● **Text extract**:
After accepting Shawn's guilty pleas on the two counts, the court then heard sentencing recommendations from the probation counselor, the deputy prosecutor, and because Shawn was also a dependent child, from his DCFS 1 caseworker. The standard range for the malicious mischief charge was 3 to 6 months' supervision, 16 to 32 hours of community service, 2 to 4 days' detention, and $0 to $25 fine, based on Shawn's status as a middle offender. The probation counselor, Rob Legge, recommended that the court find a manifest injustice, and instead commit Shawn to the Division of Juvenile Rehabilitation for a period of 65 weeks. 2

Legge based his recommendation on Shawn's continued violence, evidenced by the fact that the crimes before the court were the result of altercations with his mother and by reports from his various placements as to Shawn's violent and assaultive conduct. Legge also referred to a psychological evaluation which indicated that Shawn might be either suicidal or homicidal, and suggested a structured treatment setting for at least a year. Legge noted that Shawn's violent *443 behavior was linked to drug and alcohol abuse. He did not recommend a manifest injustice finding on the theft in the third degree charge, but rather recommended 30 days' confinement, with credit for time served.

Shawn's attorney, Theresa Olson, had not been given a copy of Legge's report and his supporting documents until the morning of the hearing. She was granted a recess to review the documents. After the brief recess, Olson stated on the record that her advice to her client was to ask for a continuance, so that she could adequately respond to the material presented. However, Shawn wished to resolve the matter that day, so the court proceeded.

Next, the court heard from Lyn Erickson, Shawn's DCFS caseworker. Dependency was established in February 1986, pursuant to an agreed order, based on "conduct disorder, low I.Q., aggressiveness and self-injuries". In addition, because Shawn had assaulted his mother at that point, she was unwilling to have him in her home. Thus, there was no parent available at that time to care for Shawn.

Erickson recited Shawn's previous placements for the court. Erickson indicated that these placements were by and large failures, due to Shawn's increasing violence. Because Shawn was a dependent child, DCFS was required to find a placement for him if the court did not order long-term detention. According to Erickson, the only available placement was the YMCA Continuum Care facility in downtown Seattle. Erickson felt that the facility would be inadequate to meet Shawn's needs, because he had already run from the facility, and ended up in Harborview. Erickson had attempted to find a drug and alcohol placement for Shawn, but a placement for him was declined due to fear of his violence. Erickson's recommendation was that Shawn needed locked-up drug and alcohol treatment, and he had made that recommendation to Legge.

The State's recommendation pursuant to a plea agreement on the theft charge was 3 months' supervision, 16 hours' community service, 4 days' detention, restitution, *444 and a $70 victim penalty assessment. The State's recommendation for the malicious mischief charge was 3 months' supervision, 16 hours' community service, 2 days' detention, and restitution. Except for stating the sentences recommended by the State, the deputy prosecutor made no additional statement.

● **Do this**: In the sentencing text, how long a commitment to the Division of Juvenile Rehabilitation did the probation counselor recommend?

● **Stored data**:
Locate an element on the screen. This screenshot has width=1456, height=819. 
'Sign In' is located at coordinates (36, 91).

* * *

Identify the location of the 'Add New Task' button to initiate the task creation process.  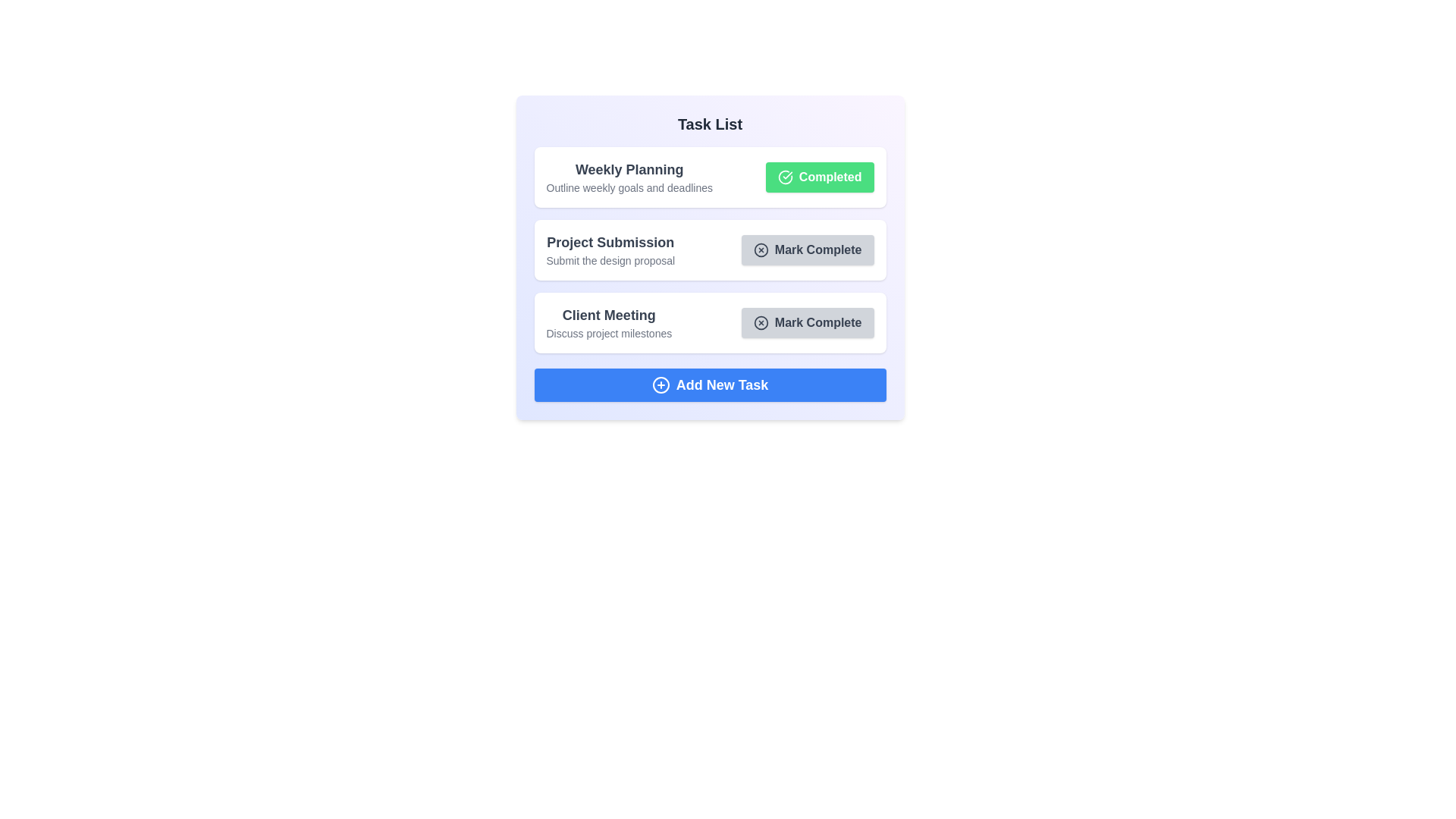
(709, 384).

● **Task response**: 65 weeks.